== PASSAGE PROVIDED

1992: We had computers, even PCs, but they were slow. You would find out if you had your entire PhD thesis in a single document and tried to go from chapter 1 to chapter 4 after making changes. Word had to re-paginate the entire document, which would take longer than making a pot of coffee and drinking it. Others used LaTeX on the mainframe, entering text on a VT100 terminal.

Model building

1990s: Every time a new structure was solved, we would build a physical model. Well, we would have a crystallography course, and participants would build stretches of ten amino acids from a list of main-chain and side-chain torsion angles. Then, we would assemble those on a wooden board with aluminum stakes, guided by the projection of the C-alpha trace taped to the wooden board. At the end, the technician from downstairs would build a plexiglass housing to avoid tampering with the structure (see Discussion, occupational hazards). It was reminiscent of a hunter putting skulls and antlers of the kill on the wall.

====

GIVEN PROBLEM A: Please repeat, word for word, part of the reminiscence about 1990s computers and model building: begin at the words "1990s: Every time" and stop after "on the wall.".
GIVEN PROBLEM B: Go on with the reminiscence about 1990s computers and model building, starting right after its last sentence.

== LISTED RECORDS

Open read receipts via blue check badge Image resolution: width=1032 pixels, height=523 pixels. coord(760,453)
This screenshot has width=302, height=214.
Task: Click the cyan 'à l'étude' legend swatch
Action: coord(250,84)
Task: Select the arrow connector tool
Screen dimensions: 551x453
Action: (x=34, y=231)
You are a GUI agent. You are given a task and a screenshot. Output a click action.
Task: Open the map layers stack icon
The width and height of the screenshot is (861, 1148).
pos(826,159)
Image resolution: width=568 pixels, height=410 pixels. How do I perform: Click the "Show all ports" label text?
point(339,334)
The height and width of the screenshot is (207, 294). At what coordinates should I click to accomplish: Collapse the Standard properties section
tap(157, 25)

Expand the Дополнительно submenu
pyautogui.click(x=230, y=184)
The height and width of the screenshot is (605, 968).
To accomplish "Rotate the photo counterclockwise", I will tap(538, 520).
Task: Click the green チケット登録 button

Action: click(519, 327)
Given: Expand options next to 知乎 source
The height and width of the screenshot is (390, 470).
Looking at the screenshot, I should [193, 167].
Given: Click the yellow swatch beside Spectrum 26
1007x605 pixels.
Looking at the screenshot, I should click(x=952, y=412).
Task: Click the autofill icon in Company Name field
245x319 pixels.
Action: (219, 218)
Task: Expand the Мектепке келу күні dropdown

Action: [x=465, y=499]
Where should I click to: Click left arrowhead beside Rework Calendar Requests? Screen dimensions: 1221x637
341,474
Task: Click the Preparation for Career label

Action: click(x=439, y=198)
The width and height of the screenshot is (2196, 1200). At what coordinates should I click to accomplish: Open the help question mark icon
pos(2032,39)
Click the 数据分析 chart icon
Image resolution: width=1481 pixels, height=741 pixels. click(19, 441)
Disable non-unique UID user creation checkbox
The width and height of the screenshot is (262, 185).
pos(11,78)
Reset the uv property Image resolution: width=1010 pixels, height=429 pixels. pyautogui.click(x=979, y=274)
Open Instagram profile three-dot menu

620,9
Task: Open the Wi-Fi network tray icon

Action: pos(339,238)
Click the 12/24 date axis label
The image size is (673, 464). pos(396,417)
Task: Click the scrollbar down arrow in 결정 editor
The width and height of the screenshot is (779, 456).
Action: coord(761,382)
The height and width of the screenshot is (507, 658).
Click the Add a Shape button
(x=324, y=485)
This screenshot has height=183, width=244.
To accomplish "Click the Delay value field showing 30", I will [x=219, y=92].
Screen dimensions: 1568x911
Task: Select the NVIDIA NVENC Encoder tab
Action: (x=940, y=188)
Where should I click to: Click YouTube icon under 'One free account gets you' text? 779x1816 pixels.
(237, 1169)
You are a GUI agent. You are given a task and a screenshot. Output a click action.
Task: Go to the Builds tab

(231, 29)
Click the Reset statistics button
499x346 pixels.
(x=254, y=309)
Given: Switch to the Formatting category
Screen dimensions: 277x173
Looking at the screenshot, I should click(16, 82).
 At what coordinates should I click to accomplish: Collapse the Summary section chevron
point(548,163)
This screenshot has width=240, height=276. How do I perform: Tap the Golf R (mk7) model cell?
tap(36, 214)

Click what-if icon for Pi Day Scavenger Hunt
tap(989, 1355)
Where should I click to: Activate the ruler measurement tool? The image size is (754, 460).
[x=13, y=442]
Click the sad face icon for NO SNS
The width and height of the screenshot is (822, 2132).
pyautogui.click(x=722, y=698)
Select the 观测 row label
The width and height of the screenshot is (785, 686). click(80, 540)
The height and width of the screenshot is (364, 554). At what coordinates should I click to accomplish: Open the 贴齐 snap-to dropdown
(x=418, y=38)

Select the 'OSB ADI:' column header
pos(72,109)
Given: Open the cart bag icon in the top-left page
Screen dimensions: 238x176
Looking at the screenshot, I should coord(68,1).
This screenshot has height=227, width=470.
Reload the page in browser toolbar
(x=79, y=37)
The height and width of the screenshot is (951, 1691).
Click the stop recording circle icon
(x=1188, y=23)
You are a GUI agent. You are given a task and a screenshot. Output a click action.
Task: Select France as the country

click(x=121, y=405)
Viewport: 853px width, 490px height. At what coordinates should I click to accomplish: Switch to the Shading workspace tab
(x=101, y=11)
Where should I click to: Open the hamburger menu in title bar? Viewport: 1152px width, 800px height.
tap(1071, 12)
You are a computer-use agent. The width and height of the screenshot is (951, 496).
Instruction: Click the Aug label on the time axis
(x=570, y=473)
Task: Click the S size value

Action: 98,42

====

TASK RESPONSE A:
1990s: Every time a new structure was solved, we would build a physical model. Well, we would have a crystallography course, and participants would build stretches of ten amino acids from a list of main-chain and side-chain torsion angles. Then, we would assemble those on a wooden board with aluminum stakes, guided by the projection of the C-alpha trace taped to the wooden board. At the end, the technician from downstairs would build a plexiglass housing to avoid tampering with the structure (see Discussion, occupational hazards). It was reminiscent of a hunter putting skulls and antlers of the kill on the wall.

TASK RESPONSE B:
Conferences

Discussion

see discussion page, second tab on the top

Footnotes

  1. Karsten: back then, you could ask for a specific PDB ID, and researchers tried to get one that fit their project. nRNT for RNase T1 is pretty good, but at one point the lab ran out of digits
  2. Karsten: Looking back, I'm amazed that only five years passed between the 4 Angstrom model and the complete atomic model of photosystem I. To me, folks working on that project were in a different space-time continuum. Everything took longer, the unit cell dimensions were crazy, the solvent content unbelievable, and then the did these things like advancing the spindle every three images because they were burning through the crystal, or using a cylindrical image plate in Japan in hopes of spreading out the overlapping diffraction spots. And then there was airport security: "No, you can't X-ray that, sorry. It's in the thermos to keep it cool. No, you can't look inside, it is light sensitive. Yes, trust me." I am still impressed by the graduate students who dared to join this project.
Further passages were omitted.